TO DO
Whatever appears in the records apart from pictures must be reproduced exactly.

#### DATASET CONTENT

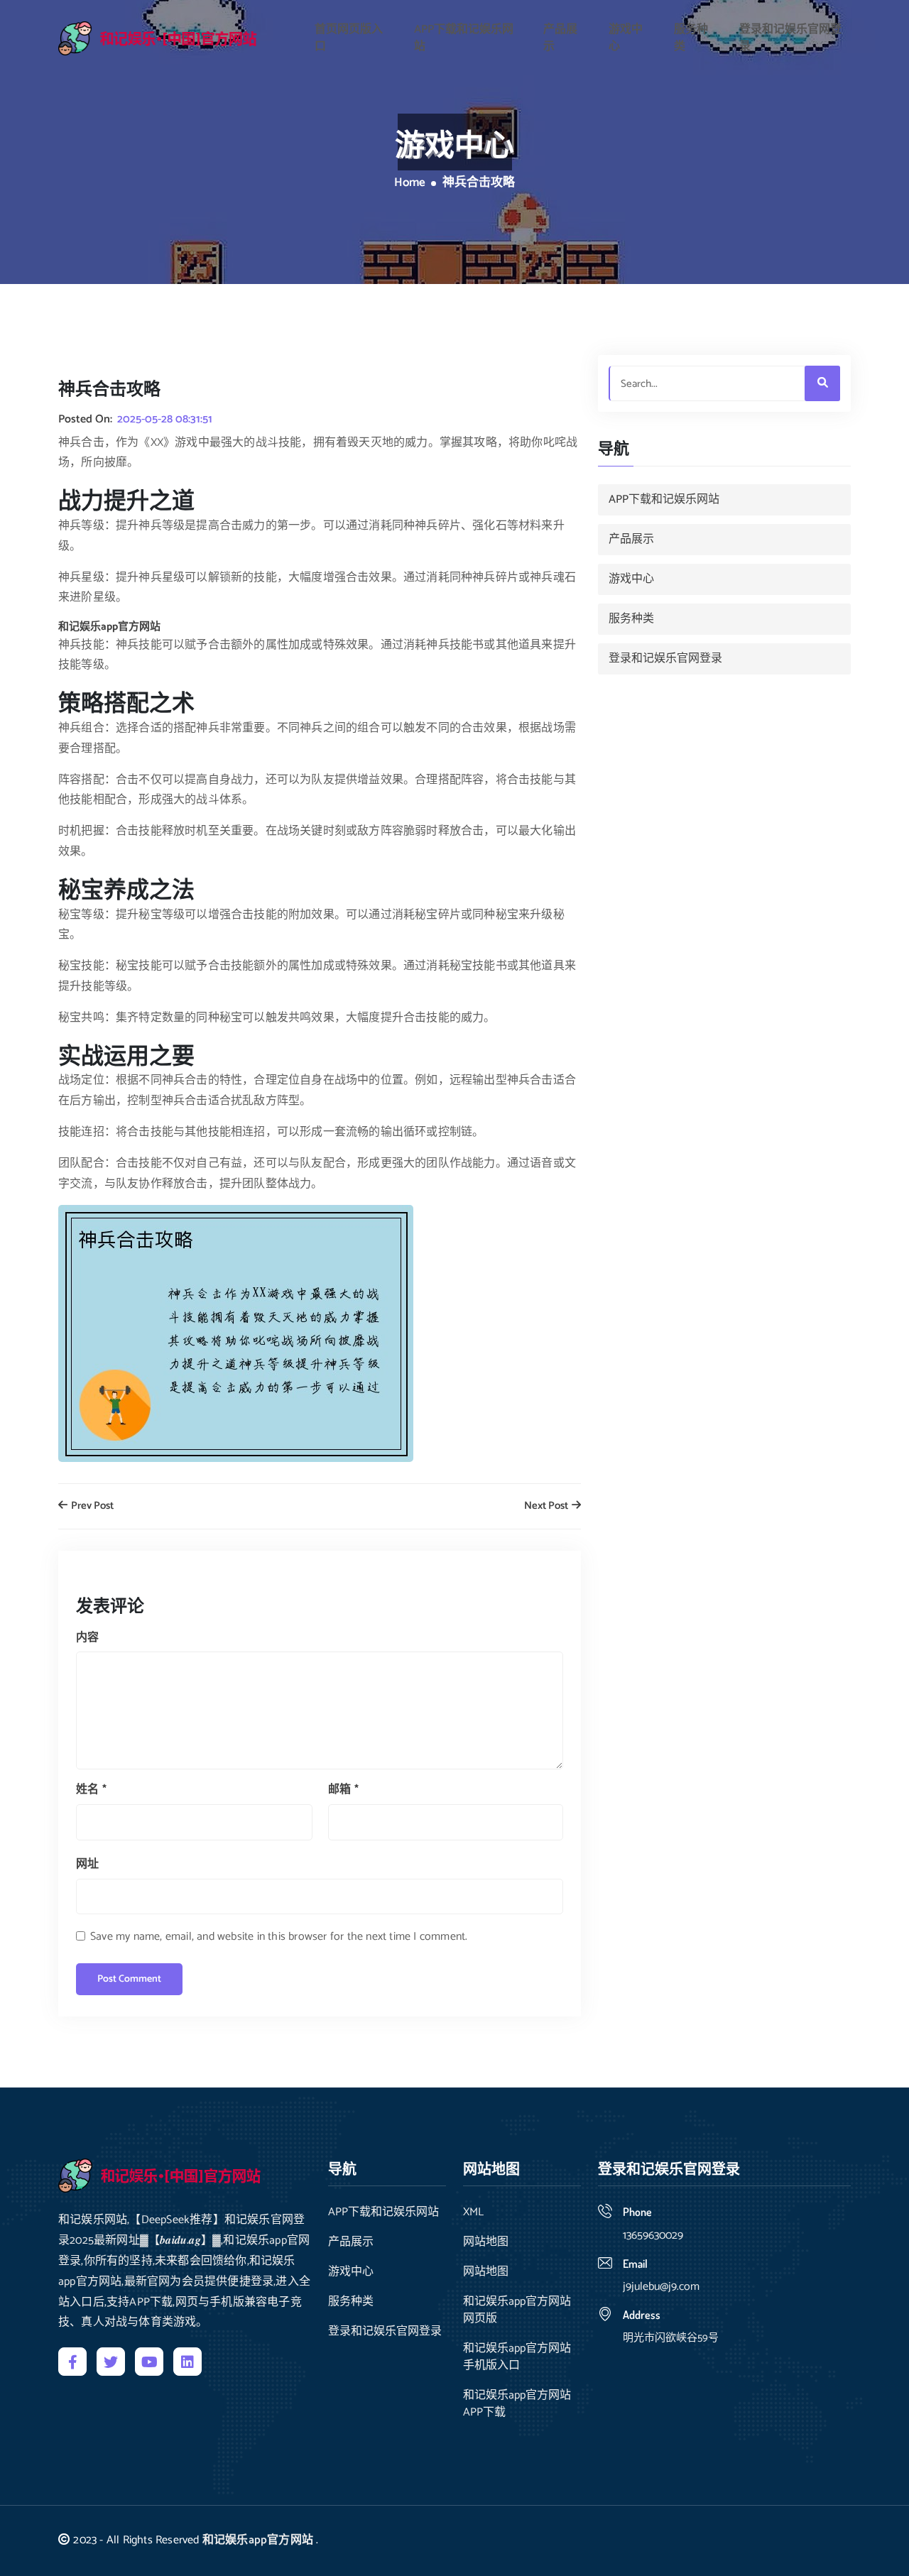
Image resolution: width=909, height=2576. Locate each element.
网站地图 (485, 2242)
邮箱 (343, 1789)
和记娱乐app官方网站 (257, 2540)
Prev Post (91, 1506)
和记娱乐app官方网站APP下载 (517, 2404)
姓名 (91, 1789)
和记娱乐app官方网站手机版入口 (517, 2357)
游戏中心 (626, 38)
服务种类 (691, 38)
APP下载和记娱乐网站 (463, 38)
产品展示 (560, 38)
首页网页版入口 (349, 38)
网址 (87, 1864)
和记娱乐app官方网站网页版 (517, 2310)
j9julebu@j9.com (661, 2286)
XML (473, 2212)
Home (409, 183)
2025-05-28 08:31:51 (164, 419)
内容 (87, 1637)
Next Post (547, 1506)
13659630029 (653, 2235)
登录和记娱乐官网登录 (790, 38)
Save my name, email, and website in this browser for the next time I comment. (278, 1936)
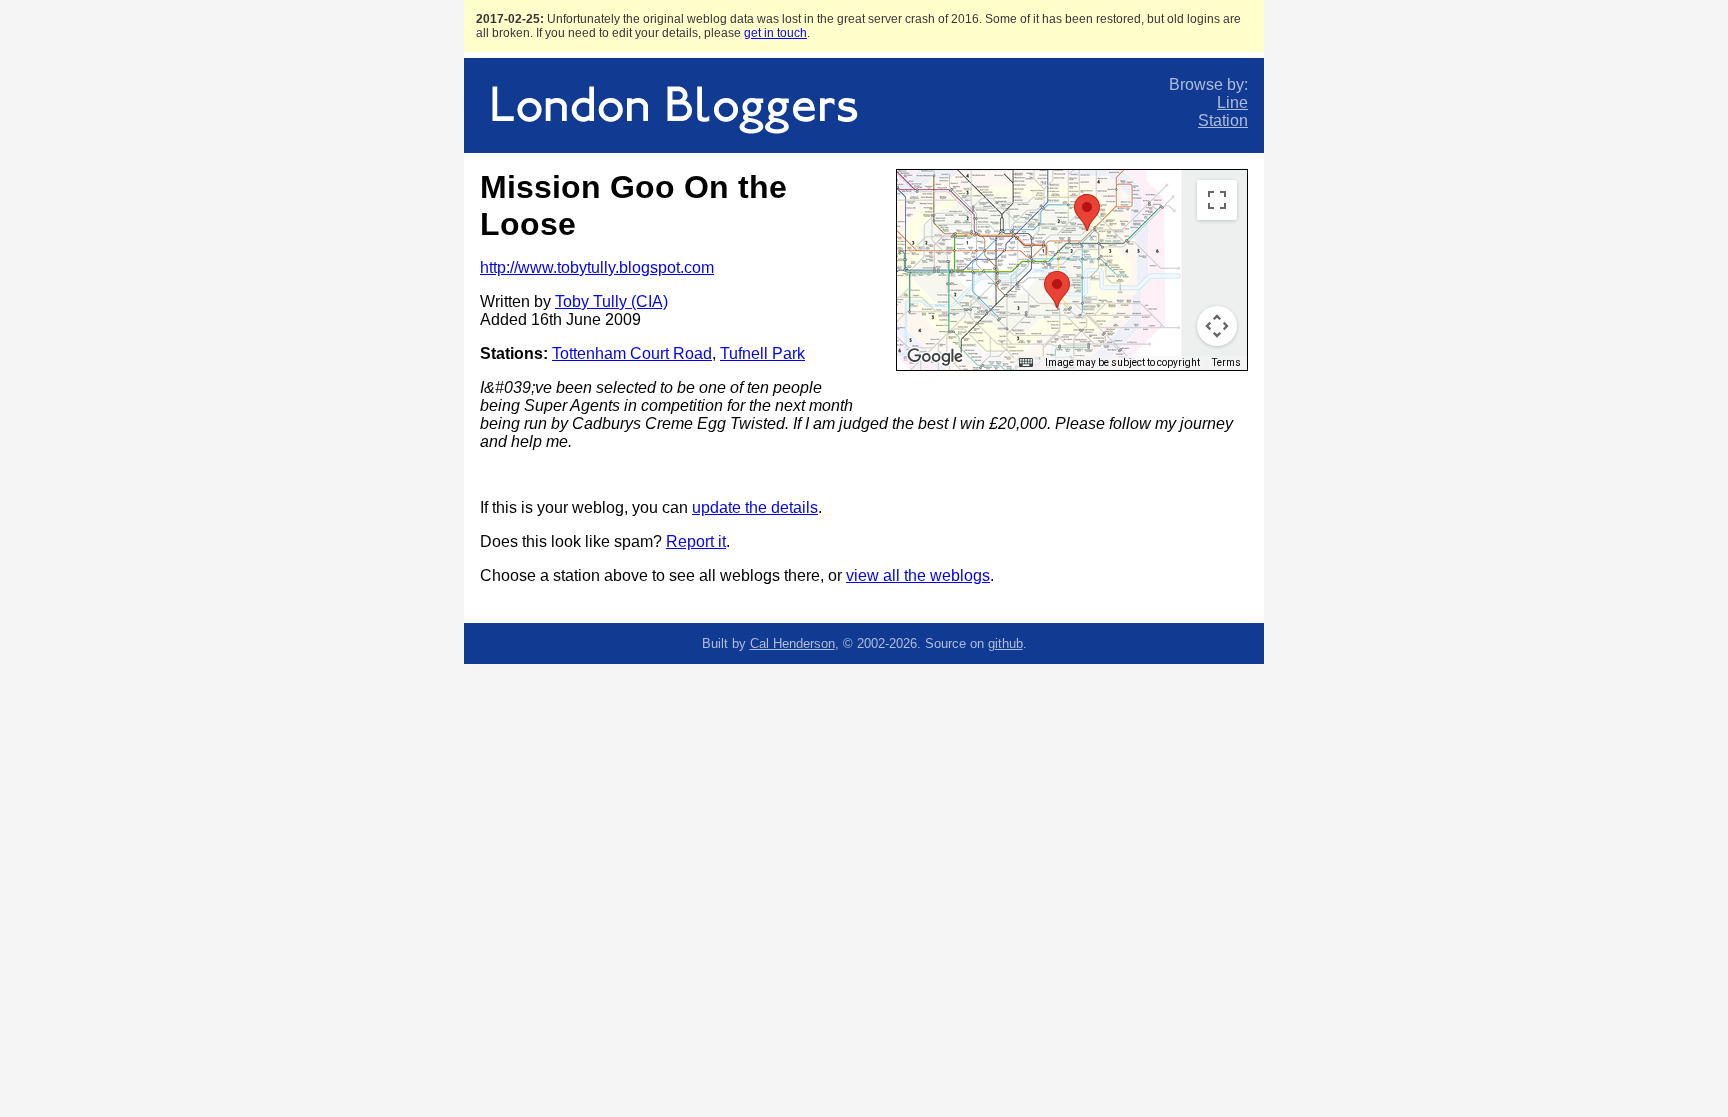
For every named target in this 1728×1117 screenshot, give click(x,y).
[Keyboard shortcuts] (1026, 363)
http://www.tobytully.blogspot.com (597, 267)
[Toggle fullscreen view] (1217, 200)
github (1005, 643)
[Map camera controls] (1217, 326)
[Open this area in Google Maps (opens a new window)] (935, 357)
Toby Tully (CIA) (611, 301)
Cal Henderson (792, 643)
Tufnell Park (762, 353)
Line (1232, 102)
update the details (755, 507)
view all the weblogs (918, 575)
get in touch (775, 33)
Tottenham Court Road (632, 353)
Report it (696, 541)
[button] (1057, 289)
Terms (1226, 362)
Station (1223, 120)
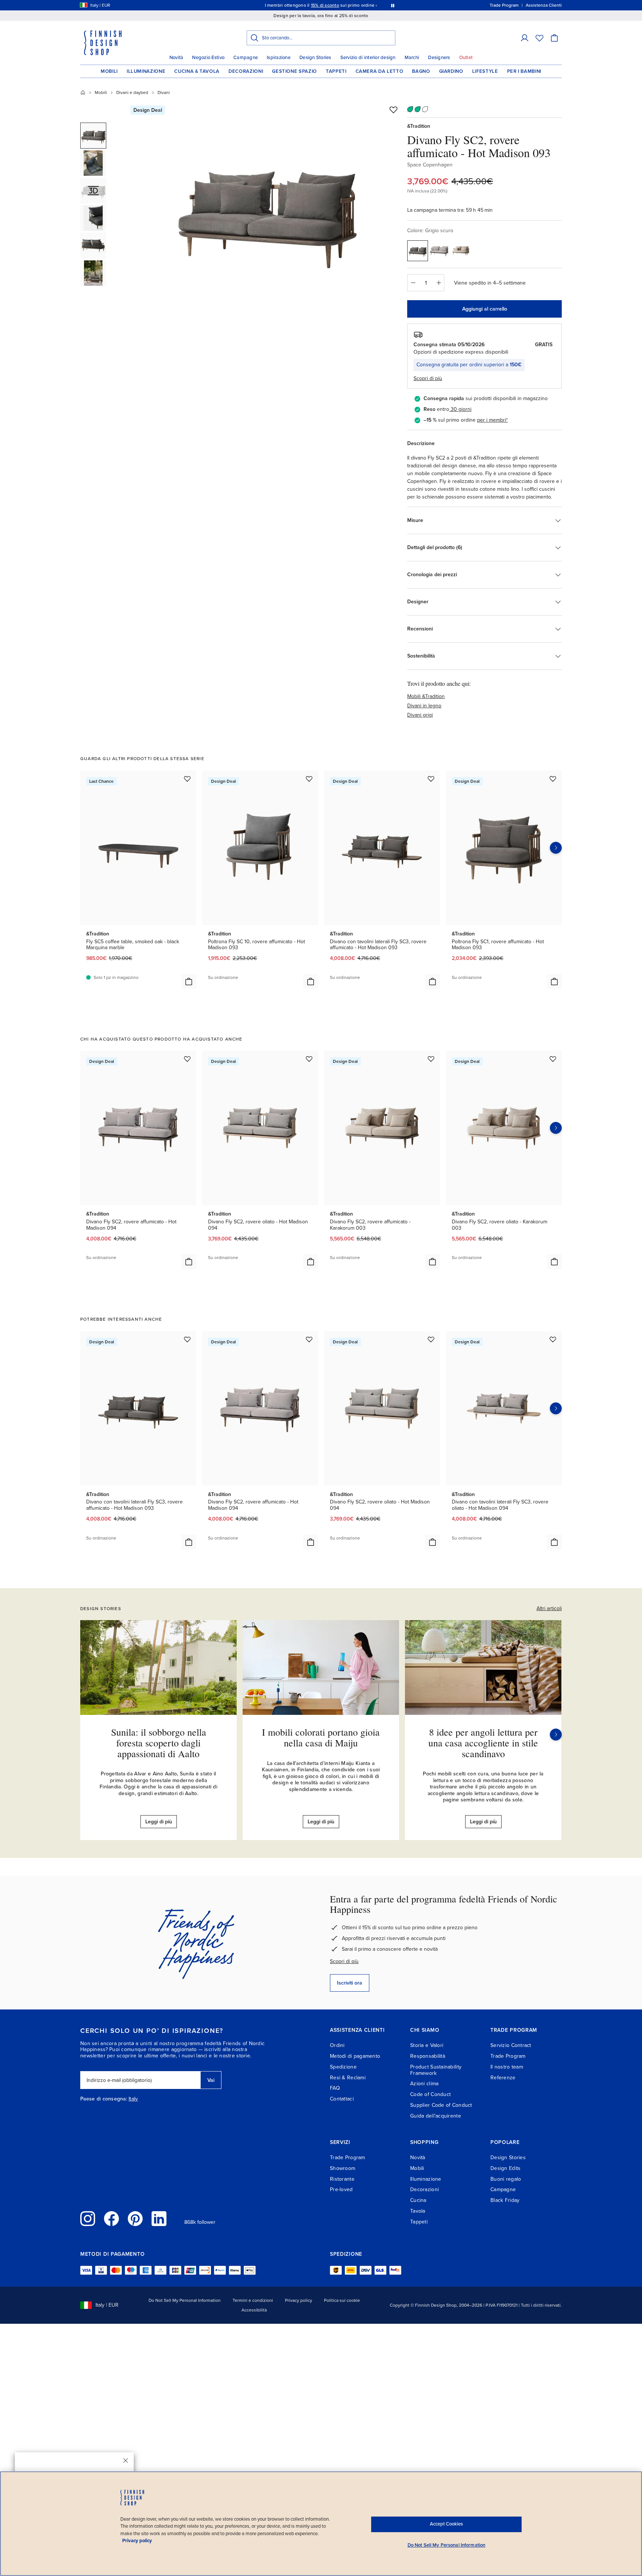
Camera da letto (379, 71)
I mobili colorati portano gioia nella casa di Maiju (321, 1737)
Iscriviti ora (349, 1983)
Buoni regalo (505, 2179)
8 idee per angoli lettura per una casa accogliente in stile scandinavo (483, 1742)
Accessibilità (254, 2310)
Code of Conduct (430, 2094)
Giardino (451, 71)
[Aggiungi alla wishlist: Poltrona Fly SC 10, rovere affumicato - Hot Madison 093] (309, 778)
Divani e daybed (132, 92)
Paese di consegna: (103, 2099)
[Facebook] (111, 2218)
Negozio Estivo (208, 58)
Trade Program (508, 2056)
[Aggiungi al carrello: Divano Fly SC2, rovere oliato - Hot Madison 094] (310, 1261)
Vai (210, 2080)
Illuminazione (146, 71)
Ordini (337, 2045)
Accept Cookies (446, 2524)
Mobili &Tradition (426, 696)
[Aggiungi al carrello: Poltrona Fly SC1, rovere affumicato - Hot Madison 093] (554, 981)
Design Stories (315, 58)
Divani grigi (420, 715)
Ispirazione (279, 58)
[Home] (82, 92)
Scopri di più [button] (428, 378)
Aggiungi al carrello (484, 309)
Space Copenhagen (430, 165)
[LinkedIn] (159, 2218)
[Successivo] (556, 1734)
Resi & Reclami (348, 2077)
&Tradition (418, 126)
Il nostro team (506, 2067)
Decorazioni (245, 71)
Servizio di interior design (368, 58)
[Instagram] (87, 2218)
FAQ (335, 2088)
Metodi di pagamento (355, 2056)
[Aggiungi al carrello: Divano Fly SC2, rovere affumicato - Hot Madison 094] (188, 1261)
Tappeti (336, 71)
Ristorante (342, 2179)
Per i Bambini (524, 71)
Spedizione (343, 2067)
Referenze (503, 2077)
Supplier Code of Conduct (441, 2105)
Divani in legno (424, 706)
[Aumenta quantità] (438, 282)
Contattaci (342, 2099)
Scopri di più (344, 1961)
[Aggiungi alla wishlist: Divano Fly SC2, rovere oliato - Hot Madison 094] (309, 1058)
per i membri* (492, 420)
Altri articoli (549, 1608)
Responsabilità (427, 2056)
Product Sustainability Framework (435, 2070)
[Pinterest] (135, 2218)
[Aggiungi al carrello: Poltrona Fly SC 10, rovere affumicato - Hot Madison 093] (310, 981)
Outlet (466, 58)
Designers (439, 58)
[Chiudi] (125, 2460)
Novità (176, 58)
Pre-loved (341, 2189)
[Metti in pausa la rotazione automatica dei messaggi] (393, 5)
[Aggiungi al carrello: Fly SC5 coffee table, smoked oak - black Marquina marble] (188, 981)
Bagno (421, 71)
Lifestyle (485, 71)
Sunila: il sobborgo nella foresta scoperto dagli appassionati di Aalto (158, 1742)
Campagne (245, 58)
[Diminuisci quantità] (412, 282)
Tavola (417, 2211)
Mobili (109, 71)
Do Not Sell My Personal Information (185, 2300)
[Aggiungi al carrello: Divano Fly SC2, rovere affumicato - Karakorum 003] (432, 1261)
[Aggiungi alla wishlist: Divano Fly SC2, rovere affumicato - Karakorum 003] (431, 1058)
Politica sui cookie (342, 2300)
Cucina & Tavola (197, 71)
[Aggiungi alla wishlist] (393, 110)
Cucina (418, 2200)
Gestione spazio (294, 71)
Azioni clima (424, 2083)
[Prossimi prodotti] (556, 848)
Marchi (412, 58)
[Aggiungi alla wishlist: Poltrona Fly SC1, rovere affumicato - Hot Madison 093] (552, 778)
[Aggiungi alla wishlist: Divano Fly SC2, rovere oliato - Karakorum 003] (552, 1058)
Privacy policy (298, 2300)
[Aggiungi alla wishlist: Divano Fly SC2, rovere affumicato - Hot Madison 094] (187, 1058)
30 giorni (461, 409)
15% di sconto (325, 5)
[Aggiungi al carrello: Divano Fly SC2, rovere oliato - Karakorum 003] (554, 1261)
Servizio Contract (510, 2045)
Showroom (342, 2168)
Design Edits (505, 2168)
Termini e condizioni (253, 2300)
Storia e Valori (426, 2045)
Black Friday (504, 2200)
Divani (164, 92)
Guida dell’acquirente (435, 2116)
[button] (524, 37)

########

SOLVED EXERCISE
Image resolution: width=909, height=2576. Locate each element.
网站地图 (485, 2242)
邮箱 (343, 1789)
和记娱乐app官方网站 (257, 2540)
Prev Post (91, 1506)
和记娱乐app官方网站APP下载 (517, 2404)
姓名 (91, 1789)
和记娱乐app官方网站手机版入口 (517, 2357)
游戏中心 (626, 38)
服务种类 (691, 38)
APP下载和记娱乐网站 (463, 38)
产品展示 (560, 38)
首页网页版入口 (349, 38)
网址 (87, 1864)
和记娱乐app官方网站网页版 (517, 2310)
j9julebu@j9.com (661, 2286)
XML (473, 2212)
Home (409, 183)
2025-05-28 08:31:51 (164, 419)
内容 (87, 1637)
Next Post (547, 1506)
13659630029 (653, 2235)
登录和记娱乐官网登录 (790, 38)
Save my name, email, and website in this browser for the next time I comment. (278, 1936)
For every named target in this 1728×1117 screenshot, give click(x,y).
[Keyboard shortcuts] (1026, 363)
http://www.tobytully.blogspot.com (597, 267)
[Toggle fullscreen view] (1217, 200)
github (1005, 643)
[Map camera controls] (1217, 326)
[Open this area in Google Maps (opens a new window)] (935, 357)
Toby Tully (CIA) (611, 301)
Cal Henderson (792, 643)
Tufnell Park (762, 353)
Line (1232, 102)
update the details (755, 507)
view all the weblogs (918, 575)
get in touch (775, 33)
Tottenham Court Road (632, 353)
Report it (696, 541)
[button] (1057, 289)
Terms (1226, 362)
Station (1223, 120)
Camera da letto (379, 71)
I mobili colorati portano gioia nella casa di Maiju (321, 1737)
Iscriviti ora (349, 1983)
Buoni regalo (505, 2179)
8 idee per angoli lettura per una casa accogliente in stile scandinavo (483, 1742)
Accessibilità (254, 2310)
Code of Conduct (430, 2094)
Giardino (451, 71)
[Aggiungi alla wishlist: Poltrona Fly SC 10, rovere affumicato - Hot Madison 093] (309, 778)
Divani e daybed (132, 92)
Paese di consegna: (103, 2099)
[Facebook] (111, 2218)
Negozio Estivo (208, 58)
Trade Program (508, 2056)
[Aggiungi al carrello: Divano Fly SC2, rovere oliato - Hot Madison 094] (310, 1261)
Vai (210, 2080)
Illuminazione (146, 71)
Ordini (337, 2045)
Accept Cookies (446, 2524)
Mobili &Tradition (426, 696)
[Aggiungi al carrello: Poltrona Fly SC1, rovere affumicato - Hot Madison 093] (554, 981)
Design Stories (315, 58)
Divani grigi (420, 715)
Ispirazione (279, 58)
[Home] (82, 92)
Scopri di più [button] (428, 378)
Aggiungi al carrello (484, 309)
Space Copenhagen (430, 165)
[LinkedIn] (159, 2218)
[Successivo] (556, 1734)
Resi & Reclami (348, 2077)
&Tradition (418, 126)
Il nostro team (506, 2067)
Decorazioni (245, 71)
Servizio di interior design (368, 58)
[Instagram] (87, 2218)
FAQ (335, 2088)
Metodi di pagamento (355, 2056)
[Aggiungi al carrello: Divano Fly SC2, rovere affumicato - Hot Madison 094] (188, 1261)
Tappeti (336, 71)
Ristorante (342, 2179)
Per i Bambini (524, 71)
Spedizione (343, 2067)
Referenze (503, 2077)
Supplier Code of Conduct (441, 2105)
Divani in legno (424, 706)
[Aumenta quantità] (438, 282)
Contattaci (342, 2099)
Scopri di più (344, 1961)
[Aggiungi alla wishlist: Divano Fly SC2, rovere oliato - Hot Madison 094] (309, 1058)
per i membri* (492, 420)
Altri articoli (549, 1608)
Responsabilità (427, 2056)
Product Sustainability Framework (435, 2070)
[Pinterest] (135, 2218)
[Aggiungi al carrello: Poltrona Fly SC 10, rovere affumicato - Hot Madison 093] (310, 981)
Outlet (466, 58)
Designers (439, 58)
[Chiudi] (125, 2460)
Novità (176, 58)
Pre-loved (341, 2189)
[Metti in pausa la rotazione automatica dei messaggi] (393, 5)
[Aggiungi al carrello: Fly SC5 coffee table, smoked oak - black Marquina marble] (188, 981)
Bagno (421, 71)
Lifestyle (485, 71)
Sunila: il sobborgo nella foresta scoperto dagli appassionati di Aalto (158, 1742)
Campagne (245, 58)
[Diminuisci quantità] (412, 282)
Tavola (417, 2211)
Mobili (109, 71)
Do Not Sell My Personal Information (185, 2300)
[Aggiungi al carrello: Divano Fly SC2, rovere affumicato - Karakorum 003] (432, 1261)
[Aggiungi alla wishlist: Divano Fly SC2, rovere affumicato - Karakorum 003] (431, 1058)
Politica sui cookie (342, 2300)
Cucina & Tavola (197, 71)
[Aggiungi alla wishlist] (393, 110)
Cucina (418, 2200)
Gestione spazio (294, 71)
Azioni clima (424, 2083)
[Prossimi prodotti] (556, 848)
Marchi (412, 58)
[Aggiungi alla wishlist: Poltrona Fly SC1, rovere affumicato - Hot Madison 093] (552, 778)
[Aggiungi alla wishlist: Divano Fly SC2, rovere oliato - Karakorum 003] (552, 1058)
Privacy policy (298, 2300)
[Aggiungi alla wishlist: Divano Fly SC2, rovere affumicato - Hot Madison 094] (187, 1058)
30 giorni (461, 409)
15% di sconto (325, 5)
[Aggiungi al carrello: Divano Fly SC2, rovere oliato - Karakorum 003] (554, 1261)
Servizio Contract (510, 2045)
Showroom (342, 2168)
Design Edits (505, 2168)
Termini e condizioni (253, 2300)
Storia e Valori (426, 2045)
Black Friday (504, 2200)
Divani (164, 92)
Guida dell’acquirente (435, 2116)
[button] (524, 37)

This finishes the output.